Hengli’s net profit in 3Q19 dropped ~4% YoY to RMB246mn, dragged by a decline in the sales volume of hydraulic cylinders which also resulted in a lower gross margin. While the result is slightly below expectations, we believe the weakness was temporary as the capacity utilization rate recovered to 100% in Oct based on our understanding. We believe any share price weakness today offers entry opportunity. We continue to like Hengli for its import substitution growth story on hydraulic cylinder, pump and valve, which we believe is structural in nature. Stock is trading at 28x 2019E P/E.
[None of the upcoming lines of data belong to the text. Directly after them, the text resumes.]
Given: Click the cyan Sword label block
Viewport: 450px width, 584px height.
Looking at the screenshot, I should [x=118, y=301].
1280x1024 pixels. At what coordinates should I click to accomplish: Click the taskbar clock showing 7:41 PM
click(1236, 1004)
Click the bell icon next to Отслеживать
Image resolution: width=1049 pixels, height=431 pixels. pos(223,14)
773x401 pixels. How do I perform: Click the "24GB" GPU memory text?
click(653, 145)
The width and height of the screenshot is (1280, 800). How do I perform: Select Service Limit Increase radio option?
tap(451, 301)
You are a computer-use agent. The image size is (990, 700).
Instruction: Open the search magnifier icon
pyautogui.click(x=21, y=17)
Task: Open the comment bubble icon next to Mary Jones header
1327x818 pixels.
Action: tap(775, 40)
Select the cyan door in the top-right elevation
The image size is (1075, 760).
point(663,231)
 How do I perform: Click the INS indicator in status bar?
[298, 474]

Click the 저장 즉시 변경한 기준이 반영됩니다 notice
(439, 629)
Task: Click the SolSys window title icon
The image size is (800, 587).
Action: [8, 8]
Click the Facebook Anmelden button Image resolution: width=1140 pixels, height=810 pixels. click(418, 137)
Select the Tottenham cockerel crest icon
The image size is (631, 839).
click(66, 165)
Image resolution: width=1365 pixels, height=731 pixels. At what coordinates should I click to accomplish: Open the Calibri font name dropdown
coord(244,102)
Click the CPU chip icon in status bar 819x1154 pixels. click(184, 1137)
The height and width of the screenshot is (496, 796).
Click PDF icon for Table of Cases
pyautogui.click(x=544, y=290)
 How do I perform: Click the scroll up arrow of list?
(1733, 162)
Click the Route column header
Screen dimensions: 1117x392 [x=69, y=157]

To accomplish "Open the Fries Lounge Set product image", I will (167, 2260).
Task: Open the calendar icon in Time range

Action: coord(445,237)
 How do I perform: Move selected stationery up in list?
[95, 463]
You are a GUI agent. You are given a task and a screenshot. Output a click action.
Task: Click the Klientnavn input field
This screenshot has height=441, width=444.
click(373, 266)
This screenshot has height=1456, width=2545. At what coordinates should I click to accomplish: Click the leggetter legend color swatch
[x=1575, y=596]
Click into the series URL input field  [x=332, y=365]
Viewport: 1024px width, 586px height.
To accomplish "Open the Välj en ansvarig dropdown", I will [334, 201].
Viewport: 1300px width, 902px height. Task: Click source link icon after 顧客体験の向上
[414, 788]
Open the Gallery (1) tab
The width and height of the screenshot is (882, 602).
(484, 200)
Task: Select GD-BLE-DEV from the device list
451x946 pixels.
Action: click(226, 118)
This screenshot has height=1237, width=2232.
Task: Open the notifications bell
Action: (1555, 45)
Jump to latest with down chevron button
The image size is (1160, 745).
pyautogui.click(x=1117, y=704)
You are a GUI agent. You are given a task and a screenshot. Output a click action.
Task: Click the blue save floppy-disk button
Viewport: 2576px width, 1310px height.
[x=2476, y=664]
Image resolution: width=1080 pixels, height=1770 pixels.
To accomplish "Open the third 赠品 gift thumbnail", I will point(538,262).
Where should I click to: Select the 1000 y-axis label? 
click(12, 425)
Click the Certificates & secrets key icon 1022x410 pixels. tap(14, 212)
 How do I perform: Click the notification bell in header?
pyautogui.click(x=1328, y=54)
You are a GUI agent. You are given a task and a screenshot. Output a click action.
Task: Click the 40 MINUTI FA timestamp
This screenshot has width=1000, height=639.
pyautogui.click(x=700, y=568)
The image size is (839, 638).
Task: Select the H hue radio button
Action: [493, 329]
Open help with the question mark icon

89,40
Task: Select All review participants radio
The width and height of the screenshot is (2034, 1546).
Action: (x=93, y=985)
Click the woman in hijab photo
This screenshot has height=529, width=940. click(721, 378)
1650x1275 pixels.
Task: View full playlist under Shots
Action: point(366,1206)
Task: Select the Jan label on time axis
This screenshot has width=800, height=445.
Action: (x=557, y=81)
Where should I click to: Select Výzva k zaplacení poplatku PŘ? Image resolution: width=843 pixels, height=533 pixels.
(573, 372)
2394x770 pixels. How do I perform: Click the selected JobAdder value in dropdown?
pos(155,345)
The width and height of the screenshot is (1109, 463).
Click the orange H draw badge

- Key highlights on 3Q19 results. Revenue slightly grew 4.5% YoY to RMB1.04bn in 3Q19, which was due to a 30% YoY sales volume decline of hydraulic cylinder for medium-size excavators. This also led to a contraction of 3.3ppt YoY on blended gross margin to 35.3%. Besides, R&D expense increased 36% YoY to RMB60.8mn. That said, the R&D spending growth is understandable as several tranches of new products are under development. All these resulted in a 3.8% YoY decline in net profit to RMB246mnn.
- 9M19 net profit accounted for 75% of consensus earnings. Revenue and net profit grew 21% YoY and 27% YoY, respectively, to RMB3.8bn and RMB917mn, driven by (1) 15% YoY revenue growth of hydraulic cylinder for excavator, (2) 8% YoY increase in non-standardized hydraulic cylinder for heavy equipment; (3) 86% YoY increase in hydraulic pump and valve. Operating cash flow surged 216% YoY to RMB1.17bn, higher than the net profit. Based on our check, the Company is running at full utilization rate with two shifts per day in Oct, due to order recovery. We expect earnings growth to resume in 4Q19E.
- Key risks: (1) weakness in demand for excavators; (2) increase in component cost.